The results that ROCI has discovered thus far are honest but not particularly encouraging. Many rural communities are not disappearing; some are expanding, while others are stable. However, the educational systems that cater to them have failed to adapt to shifting economic conditions and demographics. On paper, Idaho is becoming poorer: estimates indicate a rise in households with lower incomes and a fall in those with annual incomes over $50,000.
The racial diversity of the student body is growing. In contrast, children in wealthier districts like Meridian or Coeur d’Alene score significantly higher than those in a district like Caldwell, where all students are eligible for free or reduced-price lunches. There is no mystery about that gap. It’s the result of zip code being destiny, and when the data makes that so obvious, it’s difficult not to feel something tighten in your chest.
Then there’s the federal question, which lawmakers in Idaho have chosen to loudly bring up. Jason Monks and Lori Den Hartog introduced House Joint Memorial 19, which urges Congress to begin dismantling the U.S. Department of Education and returning power to the states. Although it’s a bold move, the underlying annoyance isn’t totally unfounded. In 1979, the Department was established.
Over two trillion dollars have been spent on education by the federal government since that time. The National Assessment of Educational Progress, the nation’s closest thing to an honest report card, shows that reading and math scores have hardly changed. They’ve slipped in some places. Regardless of one’s political views, that is a truly uncomfortable thing to sit with.
Roughly 10% of a school district’s budget comes from federal funding, but the regulatory burden associated with that funding accounts for almost half of all the regulations a district must abide by. Rural superintendents, who often serve as principals, transportation managers, and compliance officers at the same time, devote a significant amount of time to paperwork that was presumably created for districts with a thousand administrative employees. It squanders energy. Good leaders are driven away by it. Additionally, it has very little effect on the kids who are actually seated in classrooms.
Observing this debate in Idaho gives the impression that the state is pressing a topic that the rest of the nation has been ignoring. Everyone says they care about education, but the question is whether the institutions we’ve created to enhance it are truly doing so or if they’ve evolved into self-sustaining systems that prioritize their own interests over those of the students.

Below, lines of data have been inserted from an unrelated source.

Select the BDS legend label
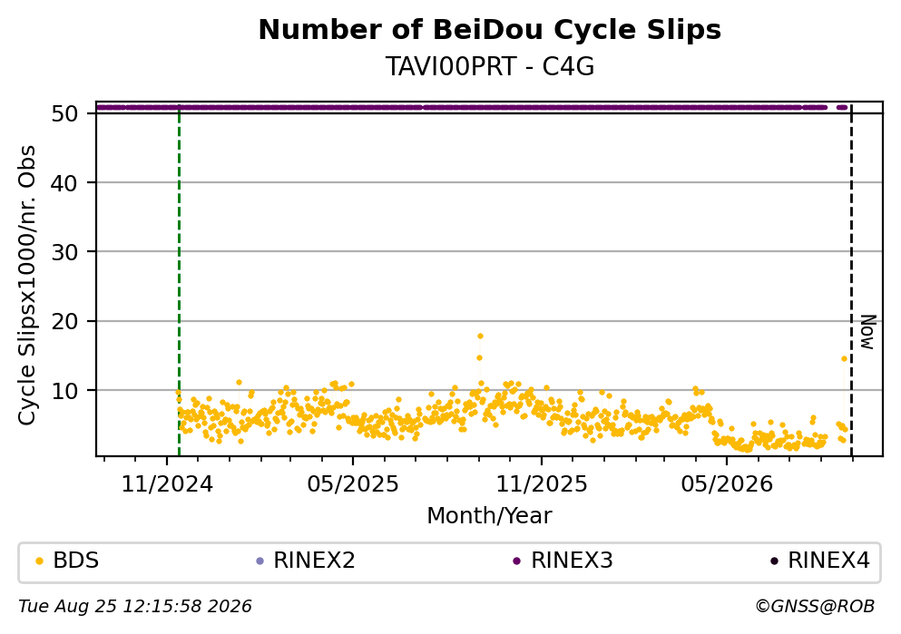 (76, 561)
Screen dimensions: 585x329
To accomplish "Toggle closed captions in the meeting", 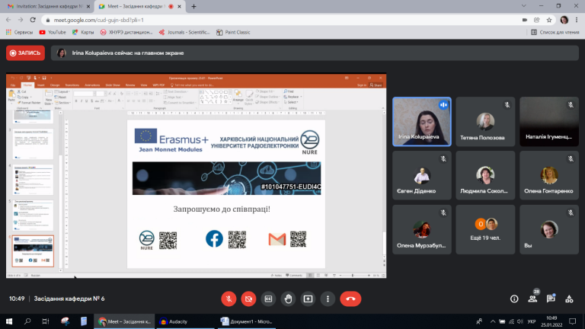I will coord(268,299).
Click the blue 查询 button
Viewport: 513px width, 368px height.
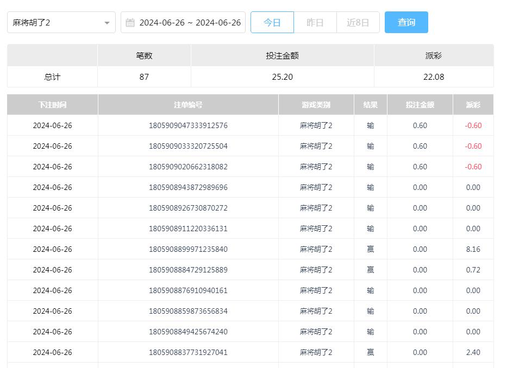coord(406,22)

The Tenth Amendment argument is not new, but it takes on greater depth when you are in a rural Idaho school where the principal is aware of every child’s name and every family’s situation and yet is unable to escape federal reporting requirements long enough to consider instruction.

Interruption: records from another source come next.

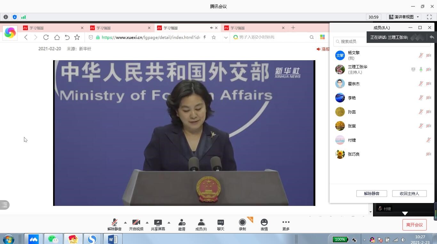Select the fourth 学习强国 browser tab
Image resolution: width=437 pixels, height=244 pixels.
point(253,28)
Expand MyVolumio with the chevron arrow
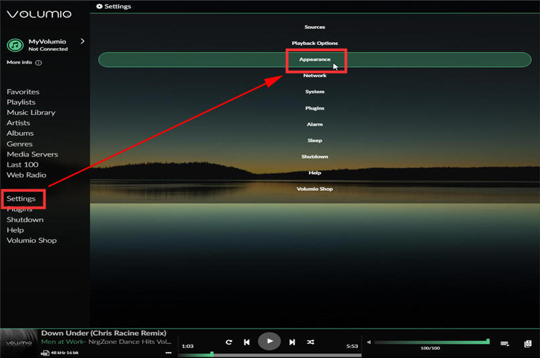The width and height of the screenshot is (540, 358). click(x=82, y=41)
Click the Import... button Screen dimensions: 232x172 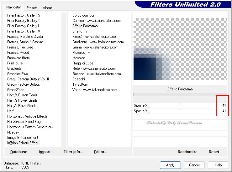click(x=46, y=152)
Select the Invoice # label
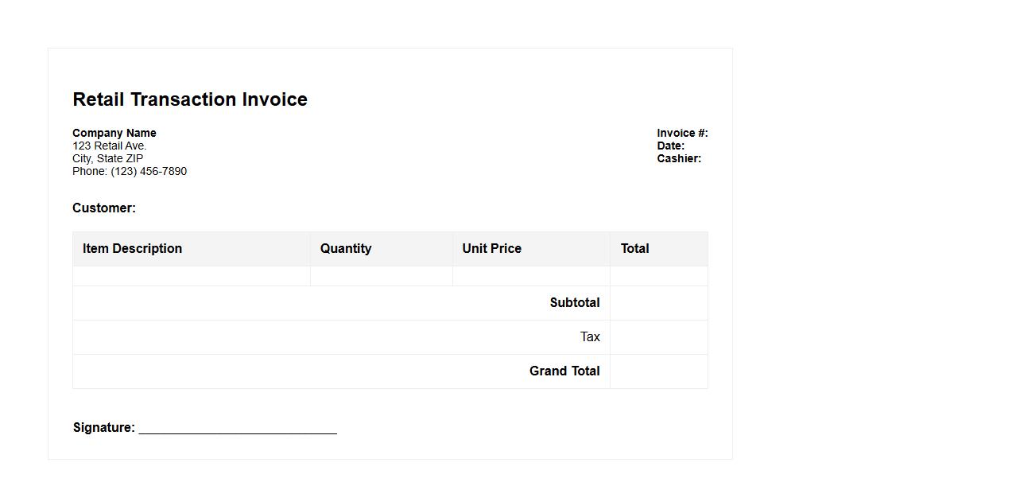Screen dimensions: 1016x478 pos(682,133)
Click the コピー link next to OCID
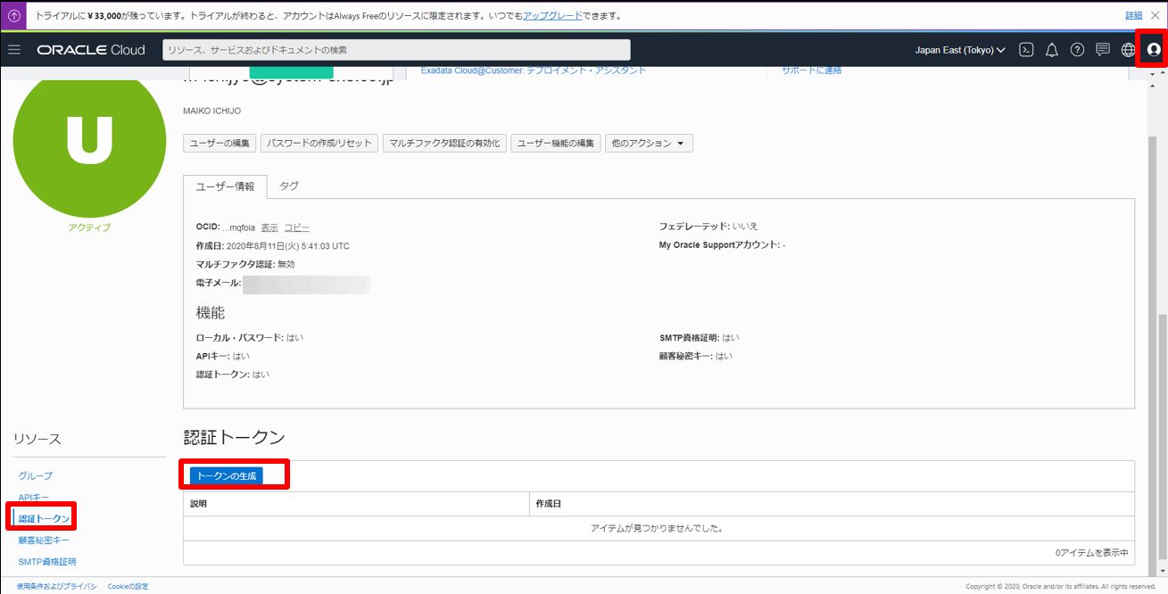 pos(297,227)
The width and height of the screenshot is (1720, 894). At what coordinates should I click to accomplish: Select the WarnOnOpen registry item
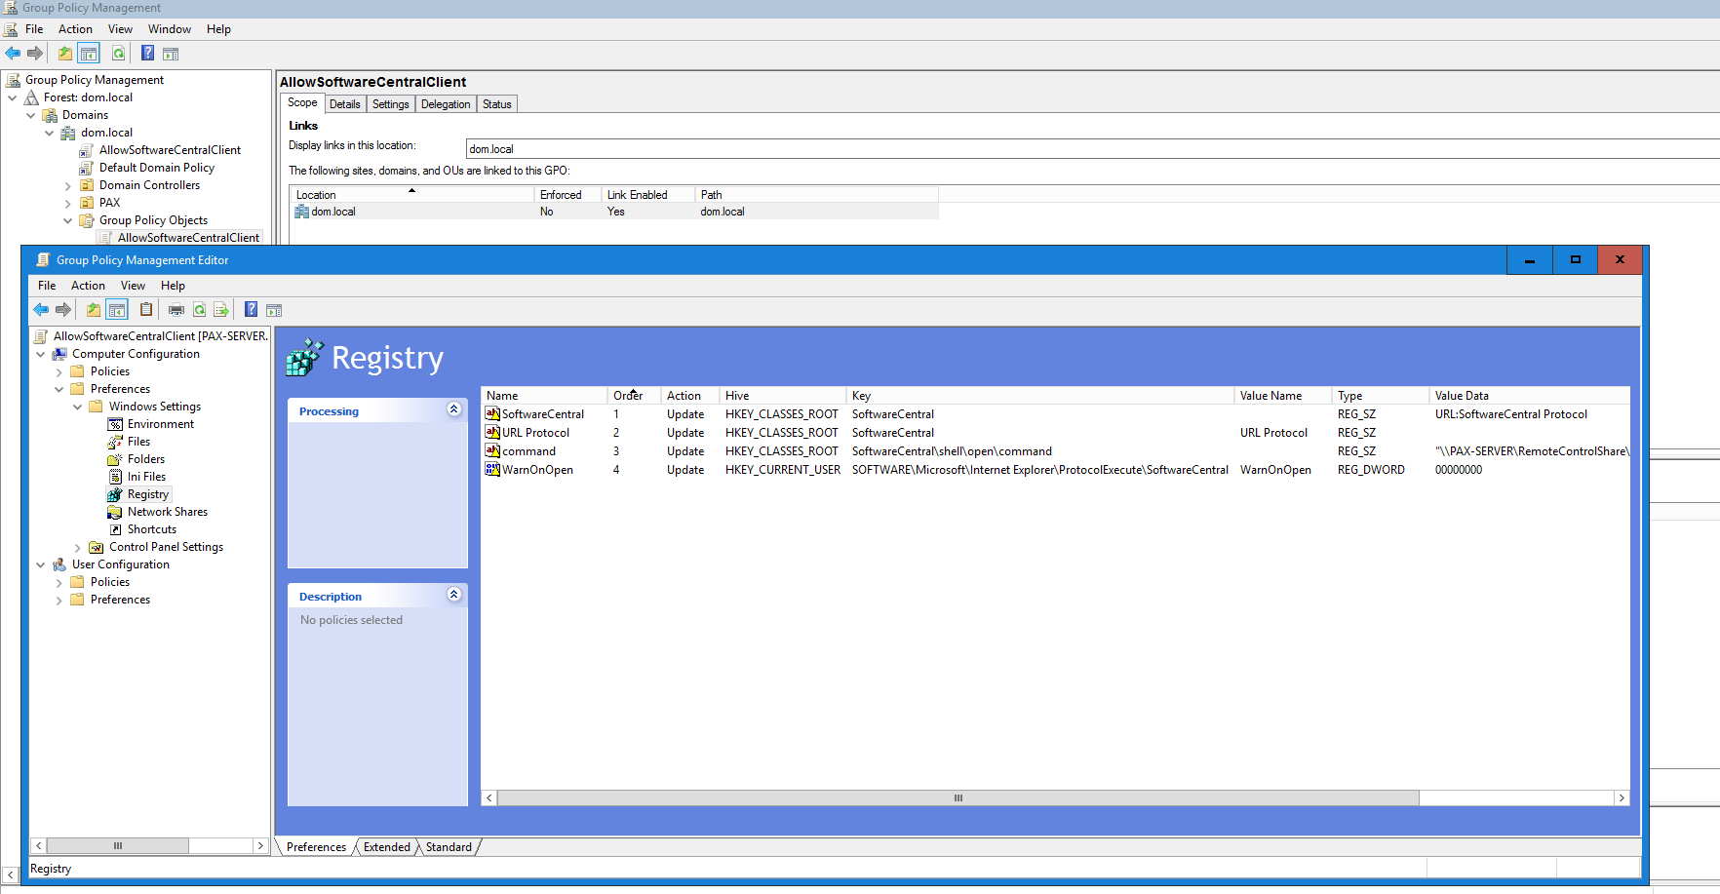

Whether doing away with or drastically reducing the Department of Education would result in better results is still up for debate. States differ greatly in their political will and capacity. Both sides of history have cautionary tales to tell.

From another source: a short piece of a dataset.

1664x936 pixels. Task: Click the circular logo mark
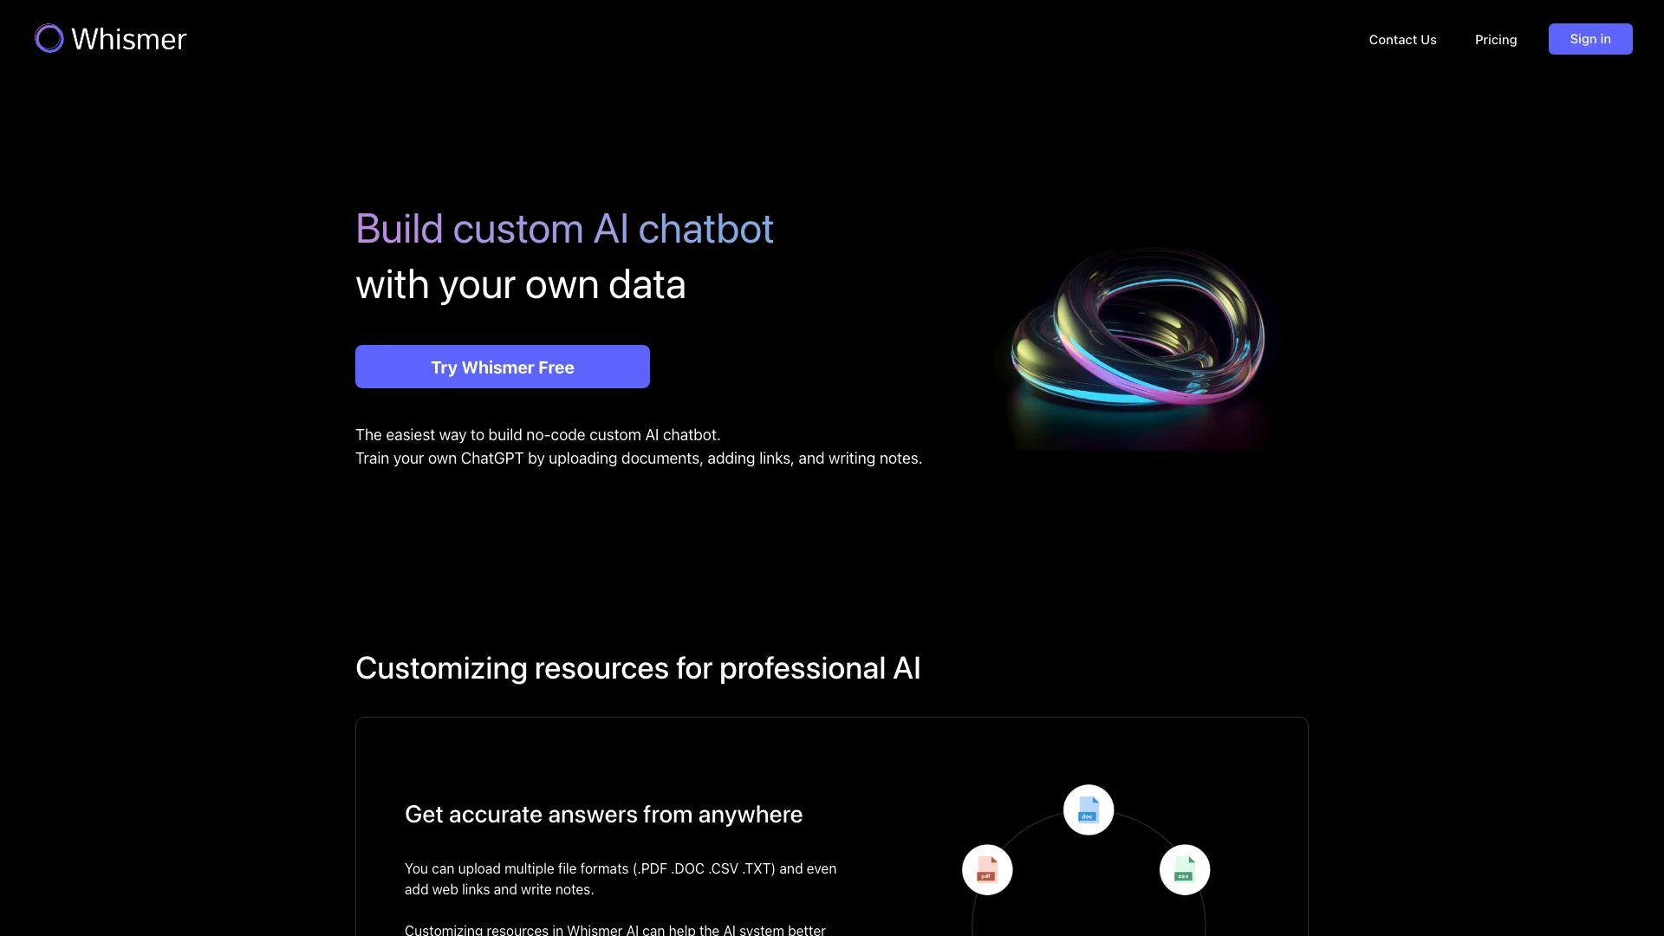pyautogui.click(x=48, y=38)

However, it is becoming more and more obvious that the current setup isn’t yielding the outcomes that warrant its expenses, whether they be administrative or financial. And the students who bear that expense the most covertly are those who live in small towns and isolated communities, where no one is traveling to take pictures for a policy brief.
In the past, the nation’s institutions and industries were founded by the children of rural America. The pipeline has significantly shrunk. In Washington, state capitals, and the kind of small Idaho district where that argument feels most pressing right now, it is worthwhile to seriously debate whether that is an issue of funding, structure, federal overreach, or just plain neglect.